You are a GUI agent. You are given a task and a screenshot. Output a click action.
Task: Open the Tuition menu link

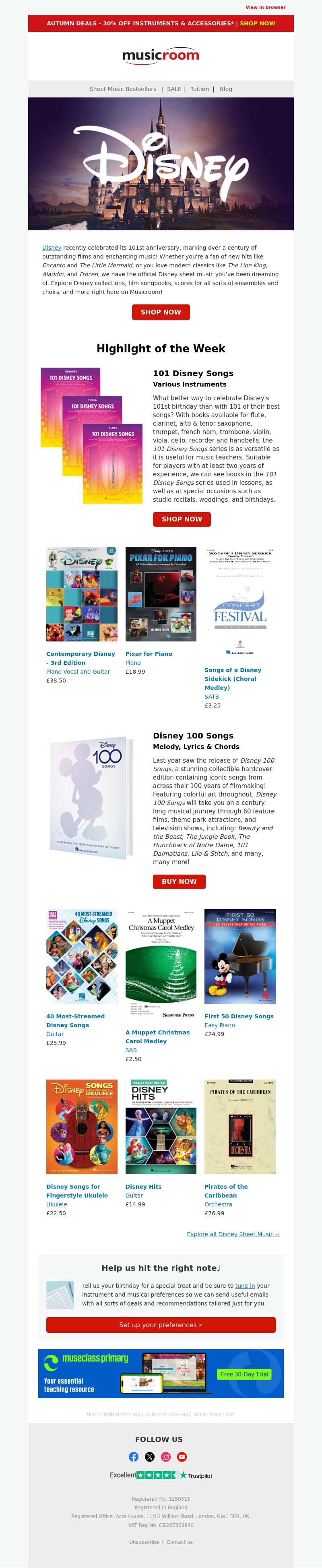tap(200, 89)

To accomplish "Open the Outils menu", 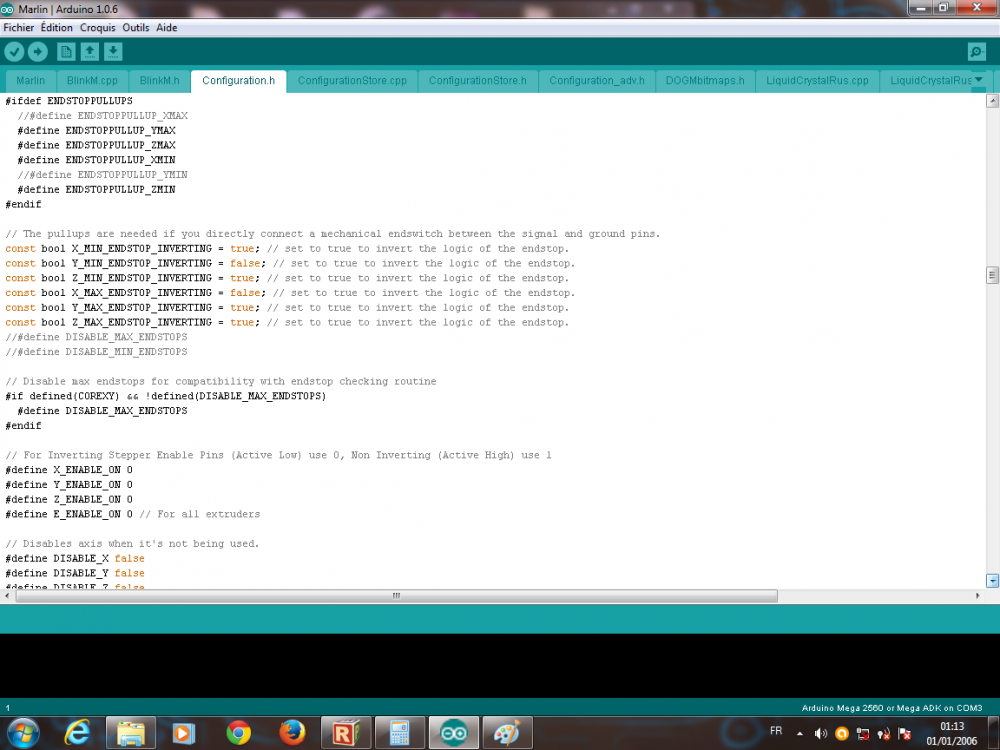I will click(136, 27).

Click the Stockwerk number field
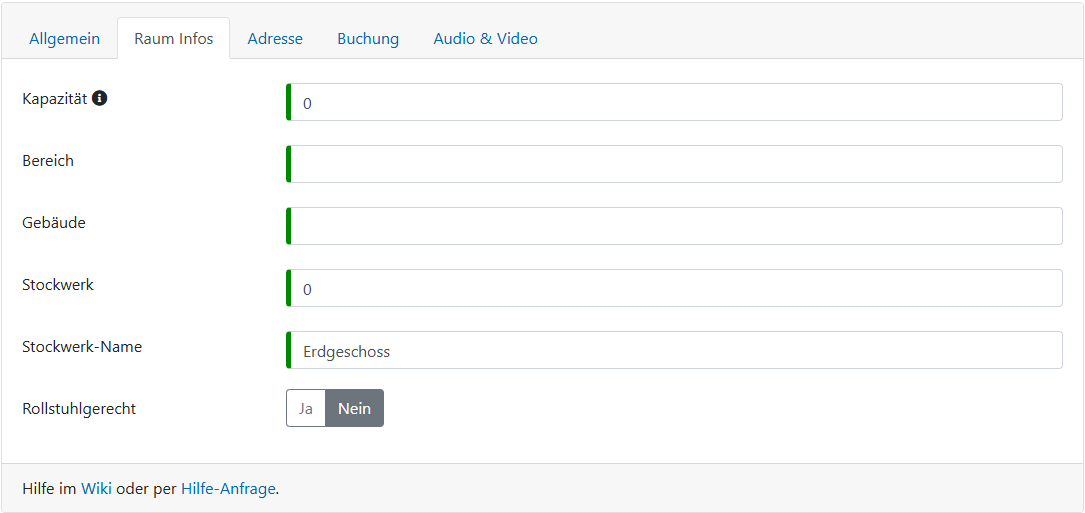pyautogui.click(x=674, y=288)
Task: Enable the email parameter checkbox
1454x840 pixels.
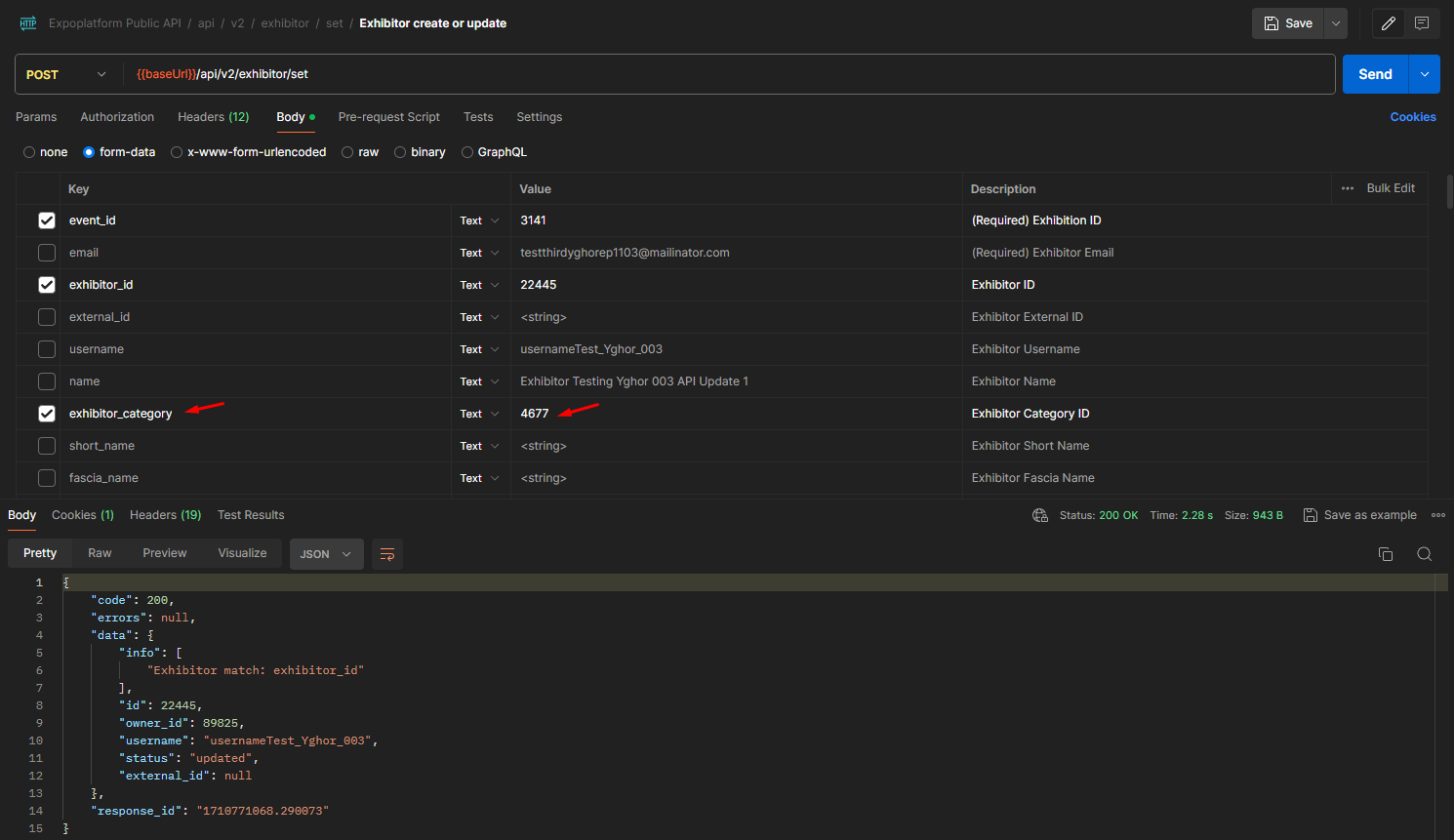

——

→ TASK DETAILS: Print the listing from the line containing "Click the Stockwerk number field" up to and including its last line, omitting the pictures.

→ RESPONSE TO THIS TASK:
Click the Stockwerk number field
pyautogui.click(x=674, y=288)
Task: Enable the email parameter checkbox
1454x840 pixels.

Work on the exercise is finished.